Travis Head brings the South Australia feelgood factor to make India suffer

Second Test, day two: India 180 & 5-128; Australia 337Head and Carey put hosts in control before bowlers strike

A lengthening afternoon, an Adelaide Test, and two South Australians batting together in the sunshine. Something felt very right about that, as Travis Head and Alex Carey took Australia towards a first-innings lead of 157 against India through much of the second session of day two. The old scoreboard ticking, the church steeple peering over the grandstand’s shoulder, the hill stuffed like a French goose, the people in a sell-out crowd robustly voicing approval as Head in particular kept whacking a pink missile in their direction.
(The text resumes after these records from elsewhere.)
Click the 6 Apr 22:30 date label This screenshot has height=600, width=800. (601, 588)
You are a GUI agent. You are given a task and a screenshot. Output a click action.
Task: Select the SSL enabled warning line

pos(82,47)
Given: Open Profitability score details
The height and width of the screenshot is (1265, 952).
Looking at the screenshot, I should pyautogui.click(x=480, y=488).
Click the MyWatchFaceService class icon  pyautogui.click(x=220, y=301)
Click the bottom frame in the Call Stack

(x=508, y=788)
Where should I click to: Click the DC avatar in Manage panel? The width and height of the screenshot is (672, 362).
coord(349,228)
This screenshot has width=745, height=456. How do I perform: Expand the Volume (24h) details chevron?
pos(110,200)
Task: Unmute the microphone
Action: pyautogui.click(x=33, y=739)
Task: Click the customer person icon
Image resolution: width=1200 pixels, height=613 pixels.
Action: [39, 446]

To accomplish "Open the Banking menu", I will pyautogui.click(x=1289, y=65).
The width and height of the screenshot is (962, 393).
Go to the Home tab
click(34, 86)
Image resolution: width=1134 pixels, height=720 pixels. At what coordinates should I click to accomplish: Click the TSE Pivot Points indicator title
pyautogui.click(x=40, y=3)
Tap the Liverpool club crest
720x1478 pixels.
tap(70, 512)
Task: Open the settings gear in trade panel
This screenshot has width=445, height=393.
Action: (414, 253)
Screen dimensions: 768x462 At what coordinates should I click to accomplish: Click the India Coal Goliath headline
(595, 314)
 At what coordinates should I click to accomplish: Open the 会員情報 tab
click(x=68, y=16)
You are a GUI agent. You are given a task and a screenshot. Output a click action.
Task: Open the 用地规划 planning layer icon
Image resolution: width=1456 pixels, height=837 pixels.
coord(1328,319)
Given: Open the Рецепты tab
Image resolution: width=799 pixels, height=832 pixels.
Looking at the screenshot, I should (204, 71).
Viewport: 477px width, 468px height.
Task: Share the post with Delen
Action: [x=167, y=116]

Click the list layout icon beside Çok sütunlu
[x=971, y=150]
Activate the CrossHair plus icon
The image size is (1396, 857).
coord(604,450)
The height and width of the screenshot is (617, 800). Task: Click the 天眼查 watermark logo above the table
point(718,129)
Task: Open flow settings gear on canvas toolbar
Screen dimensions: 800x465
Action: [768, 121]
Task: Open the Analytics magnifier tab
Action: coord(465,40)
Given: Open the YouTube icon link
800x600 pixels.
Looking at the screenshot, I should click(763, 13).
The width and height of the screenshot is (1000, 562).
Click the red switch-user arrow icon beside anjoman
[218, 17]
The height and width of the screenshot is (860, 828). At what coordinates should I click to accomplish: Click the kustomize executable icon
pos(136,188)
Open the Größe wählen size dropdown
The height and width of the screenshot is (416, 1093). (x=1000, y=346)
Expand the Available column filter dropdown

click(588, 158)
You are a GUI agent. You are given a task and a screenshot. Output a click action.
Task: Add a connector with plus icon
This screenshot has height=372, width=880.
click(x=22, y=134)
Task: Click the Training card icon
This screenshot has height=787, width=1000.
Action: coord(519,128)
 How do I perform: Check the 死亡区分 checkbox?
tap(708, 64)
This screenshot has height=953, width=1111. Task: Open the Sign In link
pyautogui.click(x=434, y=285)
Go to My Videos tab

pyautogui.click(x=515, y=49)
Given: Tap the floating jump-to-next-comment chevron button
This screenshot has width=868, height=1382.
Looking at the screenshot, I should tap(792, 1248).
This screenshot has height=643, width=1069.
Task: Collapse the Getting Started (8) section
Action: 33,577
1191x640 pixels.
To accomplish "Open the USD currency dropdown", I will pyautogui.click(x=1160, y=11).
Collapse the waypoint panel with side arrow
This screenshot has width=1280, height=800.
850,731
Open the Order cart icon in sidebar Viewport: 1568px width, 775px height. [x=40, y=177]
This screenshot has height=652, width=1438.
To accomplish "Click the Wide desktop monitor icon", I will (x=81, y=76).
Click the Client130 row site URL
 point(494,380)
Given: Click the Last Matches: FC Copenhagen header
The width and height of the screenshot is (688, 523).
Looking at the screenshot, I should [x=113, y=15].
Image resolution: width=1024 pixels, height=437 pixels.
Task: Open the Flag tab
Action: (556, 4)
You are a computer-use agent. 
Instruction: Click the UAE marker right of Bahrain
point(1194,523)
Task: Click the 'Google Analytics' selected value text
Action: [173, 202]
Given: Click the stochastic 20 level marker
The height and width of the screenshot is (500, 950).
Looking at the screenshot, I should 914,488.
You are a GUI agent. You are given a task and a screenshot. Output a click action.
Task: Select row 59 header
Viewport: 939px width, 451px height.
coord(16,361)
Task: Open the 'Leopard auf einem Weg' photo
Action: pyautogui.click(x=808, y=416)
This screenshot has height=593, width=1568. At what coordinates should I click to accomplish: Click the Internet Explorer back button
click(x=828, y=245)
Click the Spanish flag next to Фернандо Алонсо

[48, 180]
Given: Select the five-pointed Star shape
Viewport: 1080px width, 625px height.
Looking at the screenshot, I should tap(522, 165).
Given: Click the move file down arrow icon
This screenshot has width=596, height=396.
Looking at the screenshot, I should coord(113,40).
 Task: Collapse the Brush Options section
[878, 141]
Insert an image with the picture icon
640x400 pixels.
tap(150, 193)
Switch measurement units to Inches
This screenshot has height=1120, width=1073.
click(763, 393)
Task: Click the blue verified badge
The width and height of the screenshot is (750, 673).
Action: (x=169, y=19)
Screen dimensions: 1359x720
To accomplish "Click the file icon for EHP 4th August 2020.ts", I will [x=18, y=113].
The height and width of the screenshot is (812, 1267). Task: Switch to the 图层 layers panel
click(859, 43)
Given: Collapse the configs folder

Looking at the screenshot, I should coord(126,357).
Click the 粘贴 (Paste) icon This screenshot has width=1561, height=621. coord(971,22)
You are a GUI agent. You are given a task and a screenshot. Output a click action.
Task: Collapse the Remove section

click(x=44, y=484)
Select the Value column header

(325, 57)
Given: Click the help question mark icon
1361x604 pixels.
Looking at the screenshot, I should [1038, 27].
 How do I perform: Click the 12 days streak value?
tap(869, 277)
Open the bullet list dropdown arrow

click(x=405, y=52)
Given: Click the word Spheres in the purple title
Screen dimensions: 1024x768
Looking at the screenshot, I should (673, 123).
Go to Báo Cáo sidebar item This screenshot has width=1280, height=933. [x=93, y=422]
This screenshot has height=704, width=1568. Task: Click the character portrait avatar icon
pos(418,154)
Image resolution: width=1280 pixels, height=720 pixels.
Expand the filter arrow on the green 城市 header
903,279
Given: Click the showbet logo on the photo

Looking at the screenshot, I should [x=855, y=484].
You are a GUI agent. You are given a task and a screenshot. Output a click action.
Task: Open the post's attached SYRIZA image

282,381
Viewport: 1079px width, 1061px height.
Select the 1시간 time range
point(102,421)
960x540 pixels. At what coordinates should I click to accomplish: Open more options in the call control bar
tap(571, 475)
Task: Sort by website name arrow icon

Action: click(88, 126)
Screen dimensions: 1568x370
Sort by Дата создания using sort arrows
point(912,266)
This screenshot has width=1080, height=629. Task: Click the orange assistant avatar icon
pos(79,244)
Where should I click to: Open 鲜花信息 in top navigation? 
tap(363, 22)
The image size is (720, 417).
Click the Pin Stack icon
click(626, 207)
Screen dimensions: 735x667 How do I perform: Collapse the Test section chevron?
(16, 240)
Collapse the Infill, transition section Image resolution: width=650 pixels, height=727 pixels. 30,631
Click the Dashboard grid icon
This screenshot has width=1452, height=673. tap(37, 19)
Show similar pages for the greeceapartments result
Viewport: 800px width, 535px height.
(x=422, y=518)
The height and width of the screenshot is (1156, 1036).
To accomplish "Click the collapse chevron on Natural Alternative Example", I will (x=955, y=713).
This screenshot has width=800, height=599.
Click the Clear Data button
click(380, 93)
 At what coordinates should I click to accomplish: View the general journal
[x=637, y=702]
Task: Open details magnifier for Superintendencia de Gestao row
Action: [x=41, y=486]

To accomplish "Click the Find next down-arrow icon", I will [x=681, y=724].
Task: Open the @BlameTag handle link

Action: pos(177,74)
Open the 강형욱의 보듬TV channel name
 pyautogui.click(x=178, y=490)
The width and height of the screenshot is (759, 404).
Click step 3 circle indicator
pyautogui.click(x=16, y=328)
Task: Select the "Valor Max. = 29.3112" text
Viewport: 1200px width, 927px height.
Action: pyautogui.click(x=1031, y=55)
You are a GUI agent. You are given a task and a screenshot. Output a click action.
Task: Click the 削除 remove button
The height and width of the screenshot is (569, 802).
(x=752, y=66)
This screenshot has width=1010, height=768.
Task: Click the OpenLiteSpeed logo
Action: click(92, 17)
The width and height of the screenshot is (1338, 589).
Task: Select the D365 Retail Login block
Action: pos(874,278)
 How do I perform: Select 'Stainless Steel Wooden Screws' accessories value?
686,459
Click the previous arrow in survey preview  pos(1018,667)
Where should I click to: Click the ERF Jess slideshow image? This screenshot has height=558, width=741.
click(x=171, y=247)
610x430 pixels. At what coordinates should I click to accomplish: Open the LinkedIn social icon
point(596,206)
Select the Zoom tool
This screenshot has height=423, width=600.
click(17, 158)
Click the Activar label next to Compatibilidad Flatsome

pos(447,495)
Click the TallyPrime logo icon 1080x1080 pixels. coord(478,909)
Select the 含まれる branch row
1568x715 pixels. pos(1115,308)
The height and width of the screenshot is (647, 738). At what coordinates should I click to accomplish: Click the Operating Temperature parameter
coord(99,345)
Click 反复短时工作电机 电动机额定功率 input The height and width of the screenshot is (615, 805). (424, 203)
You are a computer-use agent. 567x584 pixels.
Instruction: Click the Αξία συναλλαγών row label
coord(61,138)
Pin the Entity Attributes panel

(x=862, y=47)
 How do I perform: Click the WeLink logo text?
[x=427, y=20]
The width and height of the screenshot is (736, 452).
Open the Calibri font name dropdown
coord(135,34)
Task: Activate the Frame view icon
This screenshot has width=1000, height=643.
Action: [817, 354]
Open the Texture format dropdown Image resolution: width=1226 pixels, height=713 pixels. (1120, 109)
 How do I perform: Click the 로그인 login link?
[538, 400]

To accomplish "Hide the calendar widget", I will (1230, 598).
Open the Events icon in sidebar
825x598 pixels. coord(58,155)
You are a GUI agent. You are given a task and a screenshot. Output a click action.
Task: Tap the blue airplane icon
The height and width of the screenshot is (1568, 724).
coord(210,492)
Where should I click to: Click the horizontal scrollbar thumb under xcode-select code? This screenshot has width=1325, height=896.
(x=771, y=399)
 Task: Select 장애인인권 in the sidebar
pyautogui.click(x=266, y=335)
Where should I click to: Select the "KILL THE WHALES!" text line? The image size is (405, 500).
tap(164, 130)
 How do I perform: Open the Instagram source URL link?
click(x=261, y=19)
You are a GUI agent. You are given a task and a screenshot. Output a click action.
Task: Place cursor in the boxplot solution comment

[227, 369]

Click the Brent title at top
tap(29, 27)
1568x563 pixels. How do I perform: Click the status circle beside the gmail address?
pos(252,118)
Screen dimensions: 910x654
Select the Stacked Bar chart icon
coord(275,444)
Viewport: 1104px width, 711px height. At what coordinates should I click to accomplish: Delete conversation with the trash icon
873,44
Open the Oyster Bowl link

In practical terms, state-based parochialism is irrelevant in modern Australia, a performative dance for politicians to half-heartedly perform around budget allocations or State of Origin. Even with cricket’s domestic structure still built along those borders, the consensus from outside South Australia admits that Adelaide Oval is the country’s best ground, and Adelaide’s Test the summer’s most enjoyable. The festival feel is unique, the city always turns out. Even among grumbling at being allocated the struggling West Indies the past two summers running, Adelaide cracked 50,000 people over the first two days both times. For the same team, Perth didn’t get that many in five.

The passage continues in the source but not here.